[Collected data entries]
_ _ _ _ _ _ _

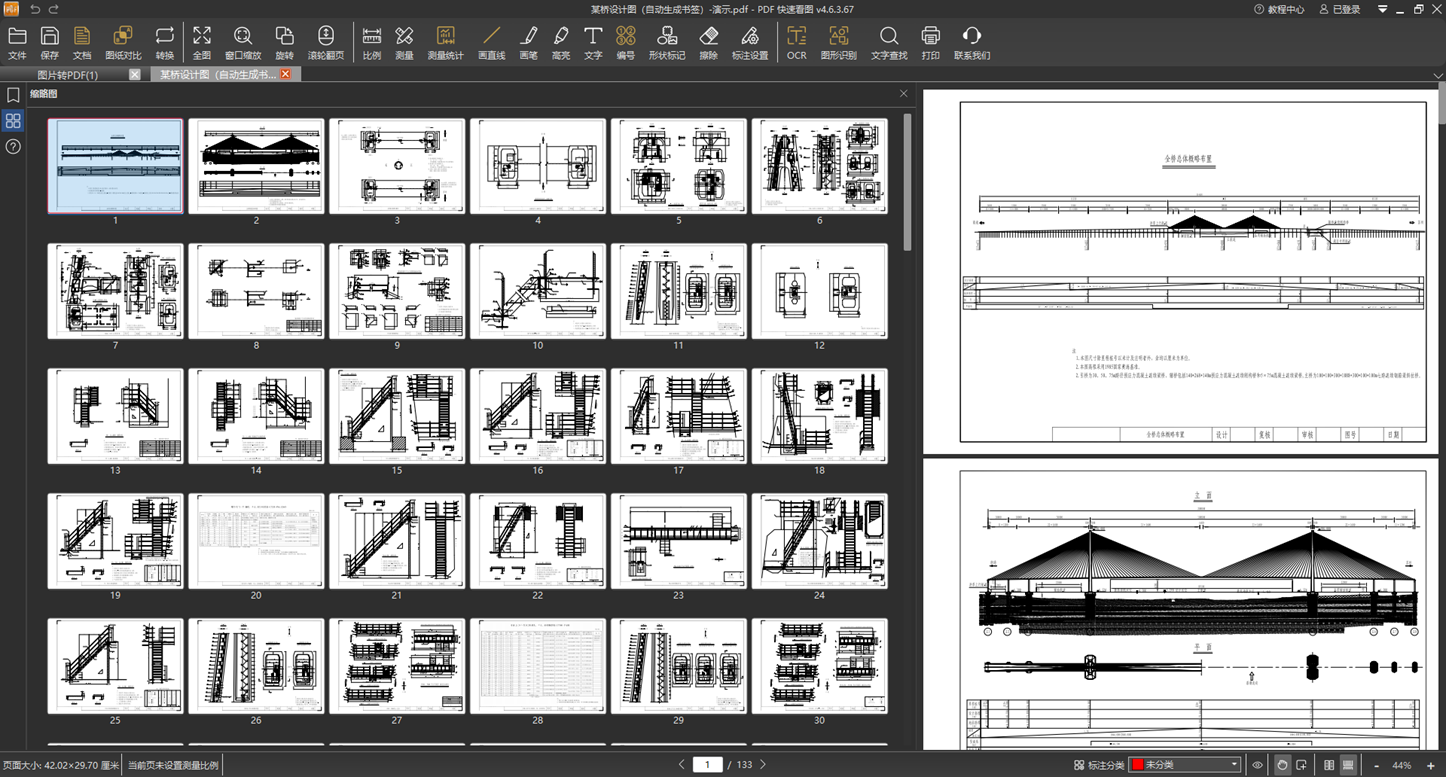Enable the hand pan mode
Viewport: 1446px width, 777px height.
[x=1282, y=765]
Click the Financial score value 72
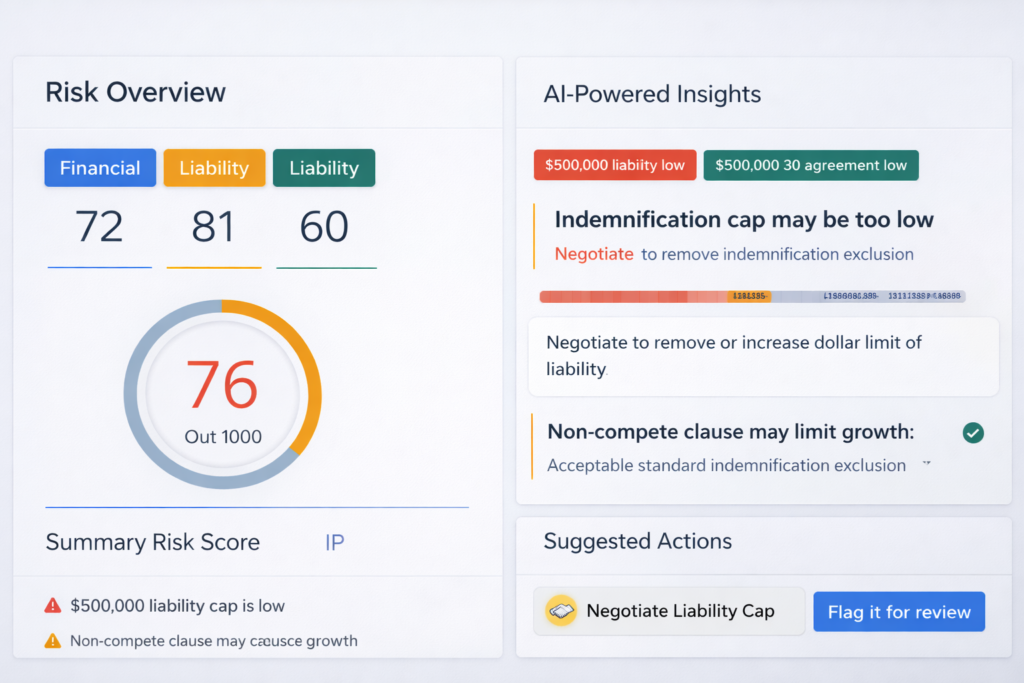This screenshot has height=683, width=1024. (99, 227)
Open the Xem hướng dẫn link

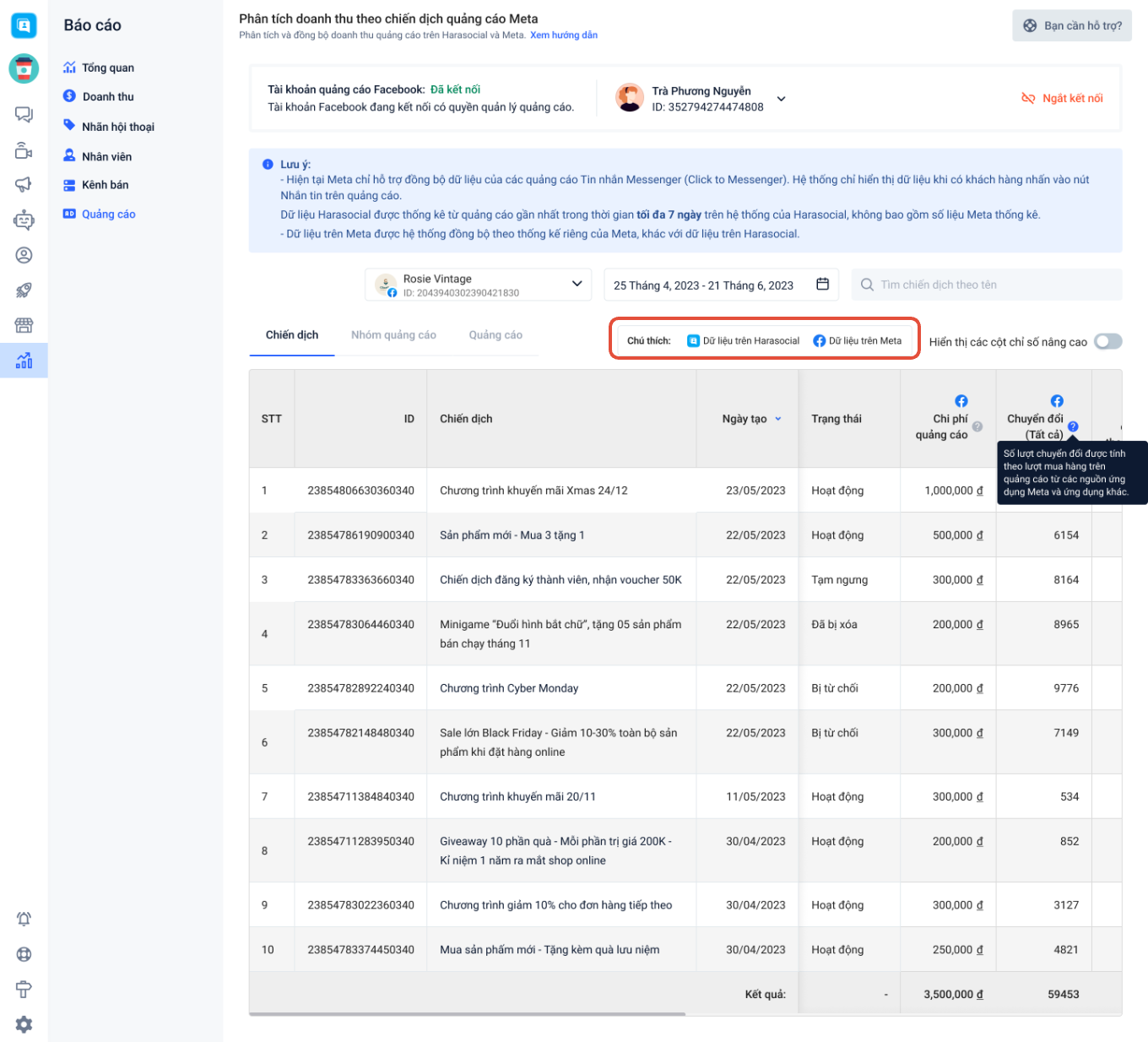[563, 35]
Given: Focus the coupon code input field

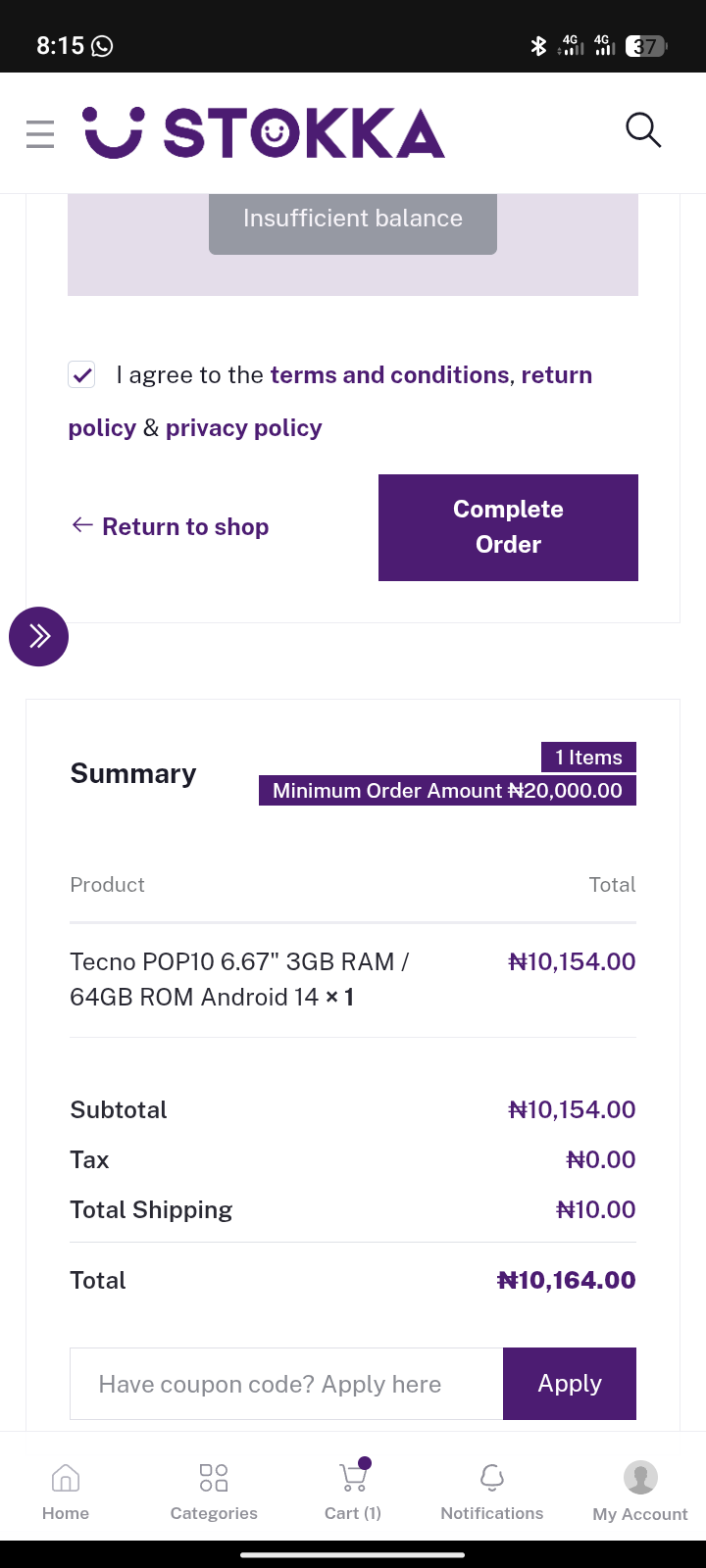Looking at the screenshot, I should pos(286,1384).
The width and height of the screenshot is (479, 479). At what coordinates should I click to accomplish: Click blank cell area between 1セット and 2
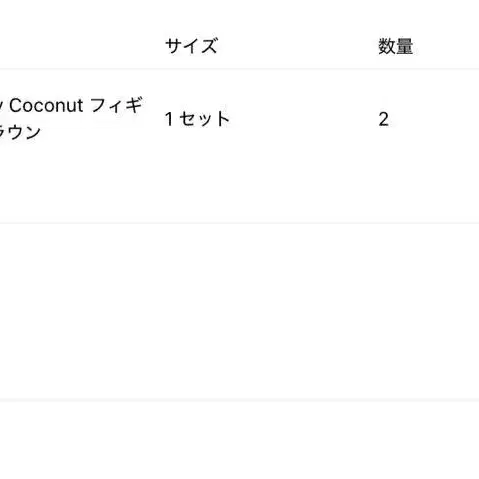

_ _ _ _ _ _ _

The output must match, line for line, the span from the line containing "Open the Xem hướng dẫn link" through the end of the data, with the pictures removed.

Open the Xem hướng dẫn link

[563, 35]
Given: Focus the coupon code input field

Looking at the screenshot, I should pos(286,1384).
The width and height of the screenshot is (479, 479). At what coordinates should I click to accomplish: Click blank cell area between 1セット and 2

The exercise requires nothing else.